_Your instructions_:
Reproduce nothing but the lines from the one containing "Для склейки модулей (87, 303)" to the end of the records below, each exactly as written.

[Stored items]
*** Begin section ***

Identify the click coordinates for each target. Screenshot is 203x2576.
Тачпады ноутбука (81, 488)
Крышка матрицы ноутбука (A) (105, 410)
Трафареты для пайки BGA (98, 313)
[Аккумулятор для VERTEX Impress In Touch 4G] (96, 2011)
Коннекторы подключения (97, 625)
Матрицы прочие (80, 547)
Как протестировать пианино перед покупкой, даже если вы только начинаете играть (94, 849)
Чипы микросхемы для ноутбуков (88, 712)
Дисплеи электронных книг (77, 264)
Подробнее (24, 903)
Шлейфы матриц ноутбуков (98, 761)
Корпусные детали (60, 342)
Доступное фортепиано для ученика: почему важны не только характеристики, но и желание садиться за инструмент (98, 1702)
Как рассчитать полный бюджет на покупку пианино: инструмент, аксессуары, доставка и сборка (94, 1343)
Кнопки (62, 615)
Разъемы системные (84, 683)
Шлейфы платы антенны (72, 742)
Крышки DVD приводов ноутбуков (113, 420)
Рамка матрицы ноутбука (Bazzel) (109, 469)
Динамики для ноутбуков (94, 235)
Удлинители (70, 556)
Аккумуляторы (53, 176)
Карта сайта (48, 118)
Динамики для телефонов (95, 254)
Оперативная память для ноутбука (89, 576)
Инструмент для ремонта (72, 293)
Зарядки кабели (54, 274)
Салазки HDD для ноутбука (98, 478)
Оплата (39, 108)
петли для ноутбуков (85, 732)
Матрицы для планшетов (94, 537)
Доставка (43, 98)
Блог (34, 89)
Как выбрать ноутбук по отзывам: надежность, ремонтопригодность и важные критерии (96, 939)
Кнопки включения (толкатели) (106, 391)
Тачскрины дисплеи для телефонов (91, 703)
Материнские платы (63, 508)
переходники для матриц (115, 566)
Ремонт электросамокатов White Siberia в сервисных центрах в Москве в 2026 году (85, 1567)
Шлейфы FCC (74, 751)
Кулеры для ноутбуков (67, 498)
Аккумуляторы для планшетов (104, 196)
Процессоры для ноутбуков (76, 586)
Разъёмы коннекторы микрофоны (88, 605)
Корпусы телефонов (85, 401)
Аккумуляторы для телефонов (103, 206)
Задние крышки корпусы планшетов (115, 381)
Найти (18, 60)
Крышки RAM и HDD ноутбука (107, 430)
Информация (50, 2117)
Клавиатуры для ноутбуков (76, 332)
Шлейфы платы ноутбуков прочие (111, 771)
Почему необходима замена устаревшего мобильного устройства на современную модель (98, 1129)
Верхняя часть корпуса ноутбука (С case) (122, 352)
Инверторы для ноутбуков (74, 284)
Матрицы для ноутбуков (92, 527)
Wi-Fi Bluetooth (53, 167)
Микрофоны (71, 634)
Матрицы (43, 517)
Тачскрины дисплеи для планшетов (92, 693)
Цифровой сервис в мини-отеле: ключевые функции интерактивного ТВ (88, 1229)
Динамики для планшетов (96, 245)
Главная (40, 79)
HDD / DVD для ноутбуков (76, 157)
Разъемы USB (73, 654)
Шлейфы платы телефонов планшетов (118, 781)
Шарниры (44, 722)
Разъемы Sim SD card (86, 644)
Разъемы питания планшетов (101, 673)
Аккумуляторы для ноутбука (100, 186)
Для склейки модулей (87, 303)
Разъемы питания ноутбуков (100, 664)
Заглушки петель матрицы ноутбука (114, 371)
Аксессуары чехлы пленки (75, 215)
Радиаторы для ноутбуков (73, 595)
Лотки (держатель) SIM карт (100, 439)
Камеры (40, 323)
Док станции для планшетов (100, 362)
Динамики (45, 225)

*** End section ***

_Answer for the task_:
Для склейки модулей (87, 303)
Разъемы питания ноутбуков (100, 664)
Заглушки петель матрицы ноутбука (114, 371)
Аксессуары чехлы пленки (75, 215)
Радиаторы для ноутбуков (73, 595)
Лотки (держатель) SIM карт (100, 439)
Камеры (40, 323)
Док станции для планшетов (100, 362)
Динамики (45, 225)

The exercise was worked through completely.